Instructions for the task:
Would you reproduce, word for word, only the lines from the one with "This screenshot has height=812, width=1510." to the end of the listing below?

Material for this task:

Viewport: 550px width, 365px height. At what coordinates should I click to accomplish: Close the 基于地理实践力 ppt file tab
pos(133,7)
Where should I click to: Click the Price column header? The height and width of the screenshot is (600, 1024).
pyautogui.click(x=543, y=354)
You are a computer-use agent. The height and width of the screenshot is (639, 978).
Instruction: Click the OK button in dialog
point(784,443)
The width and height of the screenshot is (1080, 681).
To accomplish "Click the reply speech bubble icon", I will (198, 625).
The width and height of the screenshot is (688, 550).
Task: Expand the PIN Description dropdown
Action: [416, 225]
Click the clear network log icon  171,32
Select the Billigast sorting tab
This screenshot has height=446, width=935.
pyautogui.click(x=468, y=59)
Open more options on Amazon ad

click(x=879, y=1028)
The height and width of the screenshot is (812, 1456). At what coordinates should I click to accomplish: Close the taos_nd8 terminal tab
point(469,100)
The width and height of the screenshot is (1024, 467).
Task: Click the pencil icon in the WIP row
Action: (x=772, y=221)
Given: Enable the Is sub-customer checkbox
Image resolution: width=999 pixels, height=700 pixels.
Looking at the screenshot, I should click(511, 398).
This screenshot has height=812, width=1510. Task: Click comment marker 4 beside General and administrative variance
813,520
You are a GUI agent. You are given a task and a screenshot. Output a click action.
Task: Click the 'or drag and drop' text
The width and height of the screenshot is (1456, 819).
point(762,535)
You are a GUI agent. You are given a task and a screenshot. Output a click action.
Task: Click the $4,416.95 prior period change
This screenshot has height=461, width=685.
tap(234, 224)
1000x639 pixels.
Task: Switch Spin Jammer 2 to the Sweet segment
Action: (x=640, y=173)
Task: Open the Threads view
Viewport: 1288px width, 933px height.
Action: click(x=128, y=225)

Response to the exercise:
This screenshot has height=812, width=1510. Task: Click comment marker 4 beside General and administrative variance
813,520
You are a GUI agent. You are given a task and a screenshot. Output a click action.
Task: Click the 'or drag and drop' text
The width and height of the screenshot is (1456, 819).
point(762,535)
You are a GUI agent. You are given a task and a screenshot. Output a click action.
Task: Click the $4,416.95 prior period change
This screenshot has height=461, width=685.
tap(234, 224)
1000x639 pixels.
Task: Switch Spin Jammer 2 to the Sweet segment
Action: (x=640, y=173)
Task: Open the Threads view
Viewport: 1288px width, 933px height.
Action: click(x=128, y=225)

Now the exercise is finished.